A) The time required for half of the drug to be absorbed.
B) The time required for the amount of drug in the body to decrease by 50%.
C) The time it takes for a drug to begin working.
D) The duration of time a drug stays at the receptor site.
E) The shelf-life of a medication before it expires.
Correct Answer: B) The time required for the amount of drug in the body to decrease by
50%.
Rationale: Half-life is a measure of the rate at which a drug is eliminated from the body. It
is used to determine dosage intervals and the time required to reach steady-state
concentration.
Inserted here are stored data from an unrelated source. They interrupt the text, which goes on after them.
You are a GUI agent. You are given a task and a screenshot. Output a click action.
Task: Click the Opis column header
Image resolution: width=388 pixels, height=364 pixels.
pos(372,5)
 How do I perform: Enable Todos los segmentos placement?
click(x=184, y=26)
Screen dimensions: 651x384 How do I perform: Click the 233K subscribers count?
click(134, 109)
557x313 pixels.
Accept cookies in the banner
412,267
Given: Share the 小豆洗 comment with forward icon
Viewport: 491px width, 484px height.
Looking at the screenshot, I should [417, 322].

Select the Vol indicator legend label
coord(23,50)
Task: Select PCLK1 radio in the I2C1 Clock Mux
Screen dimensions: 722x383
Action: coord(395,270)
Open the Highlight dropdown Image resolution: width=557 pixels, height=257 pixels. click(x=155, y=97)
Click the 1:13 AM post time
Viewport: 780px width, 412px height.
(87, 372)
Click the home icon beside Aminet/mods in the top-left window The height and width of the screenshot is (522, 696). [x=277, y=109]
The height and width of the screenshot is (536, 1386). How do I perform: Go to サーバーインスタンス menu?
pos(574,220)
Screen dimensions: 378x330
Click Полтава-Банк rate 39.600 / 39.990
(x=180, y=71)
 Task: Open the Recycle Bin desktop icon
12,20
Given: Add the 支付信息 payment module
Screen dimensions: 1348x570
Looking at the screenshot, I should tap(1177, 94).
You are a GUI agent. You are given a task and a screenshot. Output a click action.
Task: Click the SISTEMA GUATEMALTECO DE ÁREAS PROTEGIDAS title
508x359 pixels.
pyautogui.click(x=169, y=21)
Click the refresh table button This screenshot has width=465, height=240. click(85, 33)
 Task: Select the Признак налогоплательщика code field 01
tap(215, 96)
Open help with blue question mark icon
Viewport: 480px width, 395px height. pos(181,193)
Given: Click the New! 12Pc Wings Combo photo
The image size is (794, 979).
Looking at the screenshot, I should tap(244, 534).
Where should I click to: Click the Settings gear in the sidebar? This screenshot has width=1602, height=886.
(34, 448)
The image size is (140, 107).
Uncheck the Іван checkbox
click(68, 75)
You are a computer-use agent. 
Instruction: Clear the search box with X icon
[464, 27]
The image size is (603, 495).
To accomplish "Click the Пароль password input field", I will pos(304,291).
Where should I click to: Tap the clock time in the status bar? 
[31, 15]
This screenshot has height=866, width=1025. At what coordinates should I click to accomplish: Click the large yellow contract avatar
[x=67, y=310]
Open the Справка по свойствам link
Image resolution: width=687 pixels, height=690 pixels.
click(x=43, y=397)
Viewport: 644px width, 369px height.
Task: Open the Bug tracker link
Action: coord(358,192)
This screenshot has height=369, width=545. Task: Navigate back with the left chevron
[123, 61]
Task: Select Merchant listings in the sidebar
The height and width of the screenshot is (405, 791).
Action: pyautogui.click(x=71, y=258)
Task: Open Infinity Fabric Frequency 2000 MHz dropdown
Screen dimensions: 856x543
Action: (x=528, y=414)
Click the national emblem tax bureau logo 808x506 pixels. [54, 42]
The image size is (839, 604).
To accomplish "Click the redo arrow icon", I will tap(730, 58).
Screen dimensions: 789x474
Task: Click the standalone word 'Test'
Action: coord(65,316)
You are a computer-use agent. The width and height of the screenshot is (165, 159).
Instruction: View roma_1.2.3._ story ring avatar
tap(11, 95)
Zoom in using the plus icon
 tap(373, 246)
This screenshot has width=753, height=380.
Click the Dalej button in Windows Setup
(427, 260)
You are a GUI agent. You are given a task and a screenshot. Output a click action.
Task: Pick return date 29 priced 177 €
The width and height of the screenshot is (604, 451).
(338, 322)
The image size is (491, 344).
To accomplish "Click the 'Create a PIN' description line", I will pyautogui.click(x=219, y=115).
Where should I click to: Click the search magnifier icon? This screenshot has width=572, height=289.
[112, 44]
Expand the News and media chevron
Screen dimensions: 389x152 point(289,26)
It generally takes about four to five half-lives for a drug to be considered
effectively removed from the system.
Question 8
Which of the following is an example of an "agonist"?
A) A drug that blocks a receptor.
B) A drug that has no effect on a cell.
C) A drug that binds to a receptor and produces a functional response.
D) A drug that prevents another drug from binding.
E) A drug that decreases the sensitivity of a receptor.
Correct Answer: C) A drug that binds to a receptor and produces a functional response.
Rationale: An agonist is a molecule that mimics the action of a naturally occurring
substance (like a neurotransmitter) by binding to a receptor and "turning it on," thereby
producing a biological response.
Question 9
A patient is prescribed a drug that has a narrow therapeutic index. What does this mean for the
nursing care?
A) The drug is very safe and requires little monitoring.
B) The drug is ineffective at low doses.
C) The difference between a therapeutic dose and a toxic dose is small.
D) The drug must be taken with food to be effective.
E) The drug has a very long half-life.
Correct Answer: C) The difference between a therapeutic dose and a toxic dose is small.
Rationale: The therapeutic index (TI) is a ratio that compares the blood concentration at
, 4
which a drug becomes toxic and the concentration at which it is effective. A narrow TI (low
ratio) means the drug is difficult to manage safely and requires frequent blood level
monitoring (Peak and Trough).
Question 10
Which of the following patient factors would most significantly decrease the rate of drug
metabolism?
A) Hypertension
B) Chronic Kidney Disease
C) Cirrhosis of the liver
D) Increased physical activity
E) A high-protein diet
Correct Answer: C) Cirrhosis of the liver
Rationale: Since the liver is the primary organ for drug metabolism via the P450 enzyme
system, any disease that damages liver tissue (like cirrhosis or hepatitis) will reduce
enzymatic activity, slowing the breakdown of drugs and leading to potential accumulation
and toxicity.
Question 11
The nurse is administering a medication that is classified as a "Schedule II" controlled substance.
What is a characteristic of this classification?
A) High potential for abuse, but currently accepted medical use.
B) No accepted medical use and high potential for abuse.
C) Low potential for abuse and limited psychological dependence.
D) Can be purchased over the counter without a prescription.
E) No risk of physical dependence.
Correct Answer: A) High potential for abuse, but currently accepted medical use.
Rationale: Schedule II drugs (e.g., morphine, oxycodone, fentanyl) have a high potential for
abuse which may lead to severe psychological or physical dependence, but they are
recognized as having therapeutic value. They have strict prescription requirements (no
refills).
Question 12
What is the primary goal of Phase 1 clinical trials in drug development?
A) To determine the drug's effectiveness in treating a specific disease.
B) To compare the new drug to existing treatments on the market.
C) To evaluate the drug's safety, dosage range, and pharmacokinetics in healthy volunteers.
D) To observe long-term adverse effects in the general population.
E) To test the drug on animals for genetic mutations.